─── Passage
Lost in the Movies: Veronica Mars - "Spit & Eggs" (season 3, episode 9)

Veronica Mars - "Spit & Eggs" (season 3, episode 9)

Welcome to my viewing diary for Veronica Mars. I will cover each TV episode (and eventually the film), several days a week; this will conclude just as the revival (which I will also cover) premieres on Hulu. I have never seen this series before so there will be NO spoilers.

Story (aired on November 28, 2006/written & directed by Rob Thomas): Where to begin? "Spit & Eggs" reveals the result of Veronica's serial rape investigation, sets up an entirely new mystery arc, dives into the fraught tension between the Greek system and its opponents on campus, centers the simultaneous collapse of Dean O'Dell's personal and professional lives, and resolves - if that's the right word - Logan's and Veronica's relationship crisis. Let's take the last first; after a few days of tension, Logan tells Veronica he's been doing a lot of thinking. Things aren't going well between them because they have such different needs and neither one is going to change. Veronica always needs to be the star of her own show (literal or otherwise) and Logan doesn't want to be on the sidelines. Logan is distressed to be delivering this recognition but understands that sharp, immediate pain is better than something far more devastating if they cling to each other for longer. Veronica is stunned but seems, initially, unflustered. It takes hours for the full weight of the break-up to make her break down. From here on, for now, she'll be going it alone. Sort of.

Actually, when she attends Pi Sigma's big bash to celebrate their restoration, she's accompanied by her loyal (if grumbling) support squad: Mac, Wallace, and new recruit Piz who proves himself ably helpful and humorous in this entry, earning a place among the regulars. Armed with coasters which will change color if dipped in a drugged drink, they eventually discover a dosed cup with an absent girl's name. Logan insists chivalrously that Veronica let him handle this one time and races off to the girl's dorm before Veronica realizes that in fact it was the little girl's sister using her name and ID - so she must go off in another direction. And as she leaves the party she hears Mercer's voice over the speakers and realizes that he does actually pre-record his call-in programs. The young man cleared by her when he was in police custody IS actually the Heart serial rapist - or at least, one of them.
──────
Tasks:
a - Extract from the "Spit & Eggs" review the passage that begins with the words containing "Welcome to my viewing" and ends with "be NO spoilers.", copying it word for word.
b - Extend the "Spit & Eggs" review past its final sentence, continuing in the same style.
─── Provided information
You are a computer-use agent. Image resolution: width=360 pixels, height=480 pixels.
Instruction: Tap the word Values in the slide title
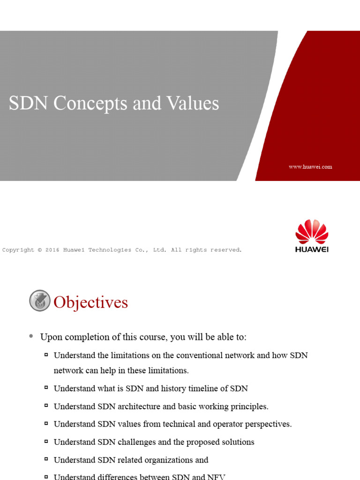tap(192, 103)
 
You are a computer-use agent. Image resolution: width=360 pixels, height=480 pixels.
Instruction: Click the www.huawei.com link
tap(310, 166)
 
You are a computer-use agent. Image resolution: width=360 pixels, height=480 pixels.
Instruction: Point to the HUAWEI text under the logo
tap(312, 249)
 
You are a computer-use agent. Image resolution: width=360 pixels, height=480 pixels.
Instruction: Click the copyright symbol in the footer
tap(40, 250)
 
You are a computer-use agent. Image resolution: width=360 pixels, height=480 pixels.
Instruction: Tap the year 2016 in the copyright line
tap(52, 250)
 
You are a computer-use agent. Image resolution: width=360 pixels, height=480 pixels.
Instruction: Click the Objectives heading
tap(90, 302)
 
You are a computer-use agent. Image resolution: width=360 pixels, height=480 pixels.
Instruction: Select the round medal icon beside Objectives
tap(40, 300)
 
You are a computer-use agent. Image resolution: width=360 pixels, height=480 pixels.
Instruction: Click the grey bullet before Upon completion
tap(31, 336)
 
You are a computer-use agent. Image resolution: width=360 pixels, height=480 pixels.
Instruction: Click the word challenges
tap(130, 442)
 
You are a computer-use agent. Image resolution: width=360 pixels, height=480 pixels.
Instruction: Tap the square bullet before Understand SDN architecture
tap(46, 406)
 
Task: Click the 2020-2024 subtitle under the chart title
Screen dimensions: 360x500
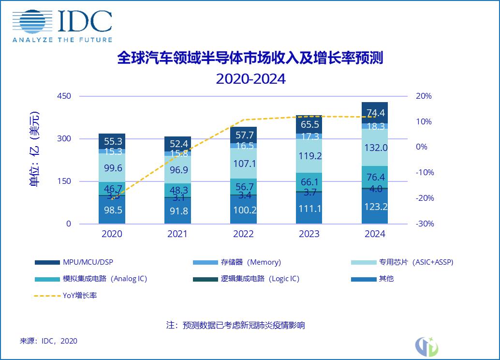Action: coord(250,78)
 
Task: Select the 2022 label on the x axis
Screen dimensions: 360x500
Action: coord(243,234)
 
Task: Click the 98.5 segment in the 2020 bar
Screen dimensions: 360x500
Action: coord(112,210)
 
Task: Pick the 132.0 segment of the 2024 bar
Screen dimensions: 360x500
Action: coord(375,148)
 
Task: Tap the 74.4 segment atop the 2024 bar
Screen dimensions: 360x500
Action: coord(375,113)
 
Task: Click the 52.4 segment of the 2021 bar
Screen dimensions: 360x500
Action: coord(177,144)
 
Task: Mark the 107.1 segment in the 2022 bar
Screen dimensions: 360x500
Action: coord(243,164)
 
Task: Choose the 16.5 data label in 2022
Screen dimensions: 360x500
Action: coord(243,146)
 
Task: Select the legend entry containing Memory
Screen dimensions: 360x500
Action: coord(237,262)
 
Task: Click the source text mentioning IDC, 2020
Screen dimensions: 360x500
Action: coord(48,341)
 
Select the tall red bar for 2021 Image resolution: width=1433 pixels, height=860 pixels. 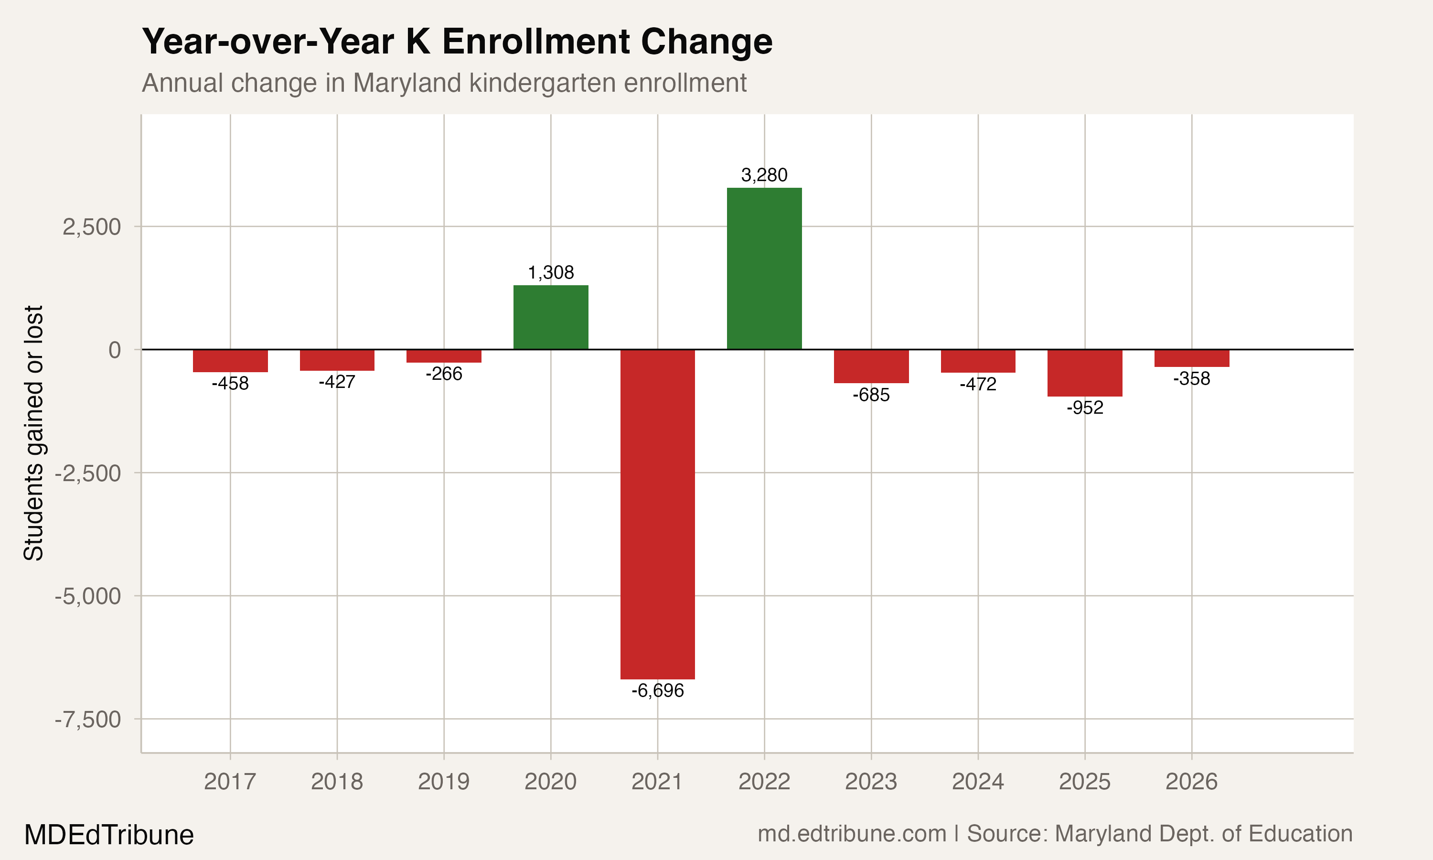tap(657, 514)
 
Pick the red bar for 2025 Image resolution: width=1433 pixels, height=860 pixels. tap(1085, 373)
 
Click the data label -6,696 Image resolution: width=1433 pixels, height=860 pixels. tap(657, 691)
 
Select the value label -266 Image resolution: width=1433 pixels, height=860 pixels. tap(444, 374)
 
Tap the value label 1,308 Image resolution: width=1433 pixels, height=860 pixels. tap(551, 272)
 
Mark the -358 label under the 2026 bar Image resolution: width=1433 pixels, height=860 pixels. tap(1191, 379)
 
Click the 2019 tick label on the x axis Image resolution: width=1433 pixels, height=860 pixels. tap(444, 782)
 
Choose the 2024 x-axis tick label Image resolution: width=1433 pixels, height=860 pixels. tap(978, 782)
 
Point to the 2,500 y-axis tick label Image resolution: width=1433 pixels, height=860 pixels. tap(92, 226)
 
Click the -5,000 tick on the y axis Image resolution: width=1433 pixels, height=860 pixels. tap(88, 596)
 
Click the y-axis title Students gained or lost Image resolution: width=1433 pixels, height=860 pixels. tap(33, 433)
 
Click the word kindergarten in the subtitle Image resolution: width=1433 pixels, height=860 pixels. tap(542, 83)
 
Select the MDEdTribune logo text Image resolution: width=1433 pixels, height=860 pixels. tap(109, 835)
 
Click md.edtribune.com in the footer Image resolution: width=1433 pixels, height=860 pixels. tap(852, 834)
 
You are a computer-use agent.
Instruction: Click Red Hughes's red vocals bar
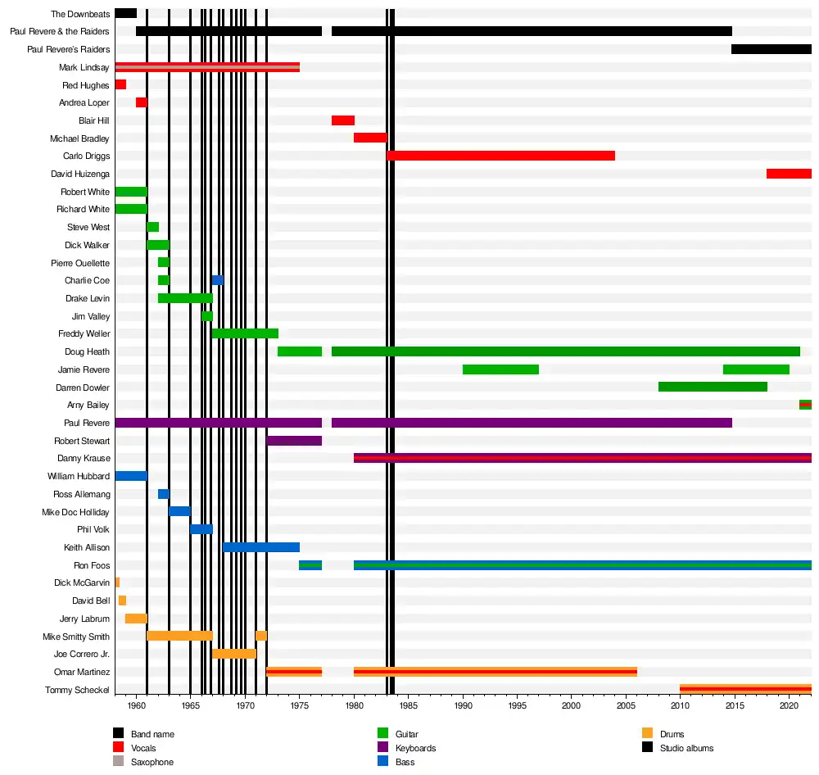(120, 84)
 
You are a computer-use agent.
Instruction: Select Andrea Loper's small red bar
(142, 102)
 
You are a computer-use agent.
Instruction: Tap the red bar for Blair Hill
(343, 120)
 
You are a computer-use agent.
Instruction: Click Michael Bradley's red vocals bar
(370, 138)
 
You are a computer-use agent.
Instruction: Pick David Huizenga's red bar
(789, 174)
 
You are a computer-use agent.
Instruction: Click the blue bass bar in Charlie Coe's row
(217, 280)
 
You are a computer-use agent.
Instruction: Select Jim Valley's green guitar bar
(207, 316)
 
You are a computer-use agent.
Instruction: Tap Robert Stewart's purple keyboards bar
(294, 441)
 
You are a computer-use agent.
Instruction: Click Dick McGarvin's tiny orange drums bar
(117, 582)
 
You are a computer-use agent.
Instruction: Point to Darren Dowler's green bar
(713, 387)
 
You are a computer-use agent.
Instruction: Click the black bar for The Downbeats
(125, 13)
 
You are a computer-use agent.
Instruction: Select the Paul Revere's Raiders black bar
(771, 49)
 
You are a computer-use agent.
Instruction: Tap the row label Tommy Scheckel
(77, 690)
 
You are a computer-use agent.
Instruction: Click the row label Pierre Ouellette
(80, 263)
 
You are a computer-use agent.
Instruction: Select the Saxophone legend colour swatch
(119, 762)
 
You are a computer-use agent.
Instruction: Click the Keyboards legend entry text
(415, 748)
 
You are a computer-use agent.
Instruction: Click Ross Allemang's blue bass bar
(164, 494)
──────
Written answers:
a -
Welcome to my viewing diary for Veronica Mars. I will cover each TV episode (and eventually the film), several days a week; this will conclude just as the revival (which I will also cover) premieres on Hulu. I have never seen this series before so there will be NO spoilers.

b -
In the next victim's room, Mercer monologues about his desire to shut women up before he uses them for sex and then he discovers Veronica lying under the covers, waiting for him. There's a violent confrontation - he's stabbed in the leg with a unicorn horn of all weapons - and Veronica races through the hallways (a sequence we already witnessed in this episode's brief cold open) only to be rescued by mild-mannered RA Moe Slater (Andrew McClain), who participates in the Take Back the Night safety patrol. He hides Veronica safely away in his room and gives her some water, but as she drinks it she looks at his bulletin board and sees something horrifying: a photo of Mercer and Moe together, one wearing the "prisoner" shirt, the other the "guard" t-shirt from that sociology experiment. And then the GHB hits. Mercer forcefully orders a subservient Moe around as they chase Veronica, who is helped by a hammer, a whistle, Parker's yell, a phone tracker, and Keith's pursuit. Logan, sent down the wrong path at the party, couldn't be there for the capture. But he decides to make up for this later by smashing a police car with a baseball bat. This lands in the sheriff's jail cell...the same cell where Mercer and Moe are currently lodged. Logan grins ear to ear as the cell door closes him inside with the two people he would most like to physically destroy.

Through this all, Dean O'Dell is caught in the middle of Hearst's emerging civil war at the same time his own marriage comes apart. The episode opens with a float commissioned by Lilith House, featuring a giant pig as their image of the frat boys they're about to kick off campus. Then the tide turns when wealthy Pi Sigma alum Mel Stoltz (Jeremy Roberts) threatens to withdraw funding if the Dean doesn't reinstate Greek life. Based on an alleged conflict of interest among one of the trustees who voted to ban the system at Hearst, plus a technicality in the bylaws, the Dean announces that fraternities and sororities will, indeed, stay on campus. Now it's the bros parading around campus - possibly naked (network censorship demands a certain coyness on these matters) - while the angry feminists egg the Dean's car and rock it back and forth threateningly. But this is not what upsets Cyrus the most. (I never mentioned his first name before by the way, but it's one of the show's many clever touches - considering the looming threat he poses to the "Greeks.") As all of this is unfolding, the worried middle-aged man is also having his young, attractive wife investigated.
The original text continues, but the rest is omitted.